In 2015 the UK was the fastest growing bio-methane market in the world, and a report produced by the UK’s Renewable Energy Association earlier this year found that 84% of people would like to use bio-methane in their homes.
The government has said that bio-methane-to-grid technology “is a key renewable technology that has the potential to make a significant contribution to the UK’s 2020 renewable energy commitments.”
This renewable gas is produced from food waste, sewage sludges and even specially grown energy crops through a process known as anaerobic digestion (AD). However, the bio-methane generated through this process will not have a high enough calorific value to be injected directly into the gas grid.
In order to ensure that it reaches the required quality standards and that customers get the energy that they paid for it is ‘spiked’ with LPG, which has a higher calorific value.
Calor gas has already been used by cheese producer Wyke Farms at its site in Bruton, Somerset, which converts 75,000 tonnes of biodegradable waste per year into renewable gas that is blended with LPG before being sold to the National Grid. Welsh Water (Dwr Cymru) also used LPG from Calor to boost the energy content of bio-methane produced from sewage at its Five Fords plant.
As more and more companies look to turn waste products such as food residue and sewage into a revenue stream, the importance of LPG to this source of renewable power and heat looks set to grow and grow.

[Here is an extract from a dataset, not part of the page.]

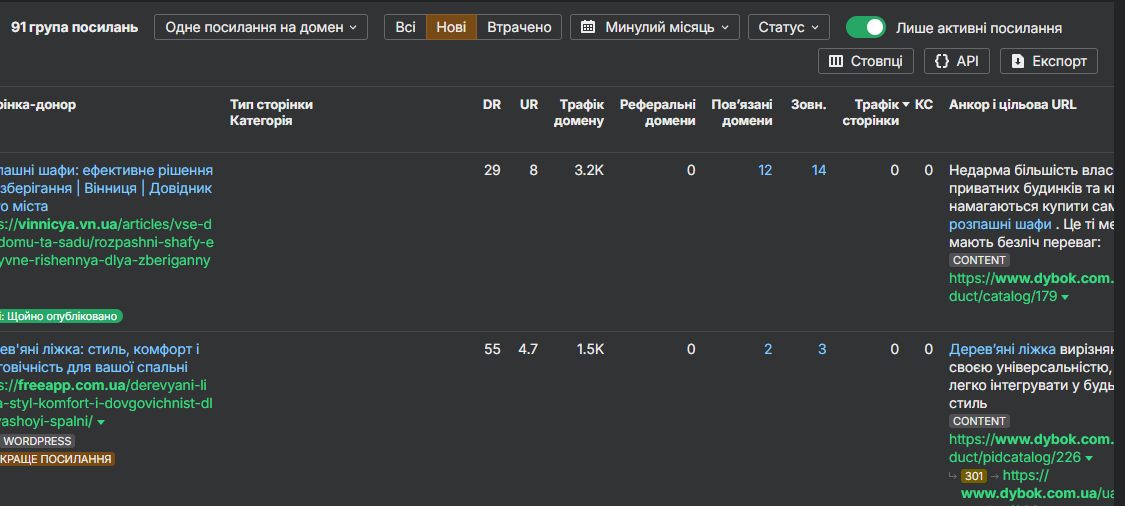Image resolution: width=1125 pixels, height=506 pixels.
Task: Open the Одне посилання на домен dropdown
Action: tap(260, 27)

Ken Davies, bio-methane expert at Calor says: “We’re proud that Calor gas has such a vital role to play in the growth of this important energy source. We deliver a reliable and highly trusted service that allows our customers to provide the communities around them with affordable, renewable gas.
“LPG has the lowest carbon emissions of all off-grid fossil fuels, and as such makes the perfect partner fuel for supporting renewable technologies.”